- Extracted material:
------------------------------

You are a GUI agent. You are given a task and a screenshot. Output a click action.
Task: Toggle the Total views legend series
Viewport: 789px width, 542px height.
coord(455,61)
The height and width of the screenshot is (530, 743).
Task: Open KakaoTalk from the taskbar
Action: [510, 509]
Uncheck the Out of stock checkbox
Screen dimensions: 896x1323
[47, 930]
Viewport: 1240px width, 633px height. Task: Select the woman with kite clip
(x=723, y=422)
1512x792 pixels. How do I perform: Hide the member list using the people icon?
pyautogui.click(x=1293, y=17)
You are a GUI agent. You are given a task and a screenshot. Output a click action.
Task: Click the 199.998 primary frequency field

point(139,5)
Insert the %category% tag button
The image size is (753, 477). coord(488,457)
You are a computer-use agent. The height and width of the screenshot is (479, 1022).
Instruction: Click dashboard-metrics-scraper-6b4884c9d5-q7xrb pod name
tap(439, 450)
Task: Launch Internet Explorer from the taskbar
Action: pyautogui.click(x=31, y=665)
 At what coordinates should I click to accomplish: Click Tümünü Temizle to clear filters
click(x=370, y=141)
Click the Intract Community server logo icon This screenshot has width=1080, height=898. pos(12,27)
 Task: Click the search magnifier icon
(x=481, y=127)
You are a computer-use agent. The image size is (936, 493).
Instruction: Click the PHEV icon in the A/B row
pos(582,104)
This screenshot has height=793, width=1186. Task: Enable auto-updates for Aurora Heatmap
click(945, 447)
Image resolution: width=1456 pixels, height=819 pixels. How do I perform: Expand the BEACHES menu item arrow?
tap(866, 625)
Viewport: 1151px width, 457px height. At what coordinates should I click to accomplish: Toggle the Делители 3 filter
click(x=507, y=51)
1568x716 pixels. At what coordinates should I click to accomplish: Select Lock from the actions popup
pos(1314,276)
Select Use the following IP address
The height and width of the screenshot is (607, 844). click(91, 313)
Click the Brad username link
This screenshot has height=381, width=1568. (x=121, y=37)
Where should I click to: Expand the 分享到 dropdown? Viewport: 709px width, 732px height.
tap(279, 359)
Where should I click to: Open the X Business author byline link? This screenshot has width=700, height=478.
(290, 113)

------------------------------

- Work required: Can you turn every line of the records above into a numbered list, leaving out the blank lines?

- Result of the task:
1. You are a GUI agent. You are given a task and a screenshot. Output a click action.
2. Task: Toggle the Total views legend series
3. Viewport: 789px width, 542px height.
4. coord(455,61)
5. The height and width of the screenshot is (530, 743).
6. Task: Open KakaoTalk from the taskbar
7. Action: [510, 509]
8. Uncheck the Out of stock checkbox
9. Screen dimensions: 896x1323
10. [47, 930]
11. Viewport: 1240px width, 633px height. Task: Select the woman with kite clip
12. (x=723, y=422)
13. 1512x792 pixels. How do I perform: Hide the member list using the people icon?
14. pyautogui.click(x=1293, y=17)
15. You are a GUI agent. You are given a task and a screenshot. Output a click action.
16. Task: Click the 199.998 primary frequency field
17. point(139,5)
18. Insert the %category% tag button
19. The image size is (753, 477). coord(488,457)
20. You are a computer-use agent. The height and width of the screenshot is (479, 1022).
21. Instruction: Click dashboard-metrics-scraper-6b4884c9d5-q7xrb pod name
22. tap(439, 450)
23. Task: Launch Internet Explorer from the taskbar
24. Action: pyautogui.click(x=31, y=665)
25.  At what coordinates should I click to accomplish: Click Tümünü Temizle to clear filters
26. click(x=370, y=141)
27. Click the Intract Community server logo icon This screenshot has width=1080, height=898. pos(12,27)
28.  Task: Click the search magnifier icon
29. (x=481, y=127)
30. You are a computer-use agent. The image size is (936, 493).
31. Instruction: Click the PHEV icon in the A/B row
32. pos(582,104)
33. This screenshot has height=793, width=1186. Task: Enable auto-updates for Aurora Heatmap
34. click(945, 447)
35. Image resolution: width=1456 pixels, height=819 pixels. How do I perform: Expand the BEACHES menu item arrow?
36. tap(866, 625)
37. Viewport: 1151px width, 457px height. At what coordinates should I click to accomplish: Toggle the Делители 3 filter
38. click(x=507, y=51)
39. 1568x716 pixels. At what coordinates should I click to accomplish: Select Lock from the actions popup
40. pos(1314,276)
41. Select Use the following IP address
42. The height and width of the screenshot is (607, 844). click(91, 313)
43. Click the Brad username link
44. This screenshot has height=381, width=1568. (x=121, y=37)
45. Where should I click to: Expand the 分享到 dropdown? Viewport: 709px width, 732px height.
46. tap(279, 359)
47. Where should I click to: Open the X Business author byline link? This screenshot has width=700, height=478.
48. (290, 113)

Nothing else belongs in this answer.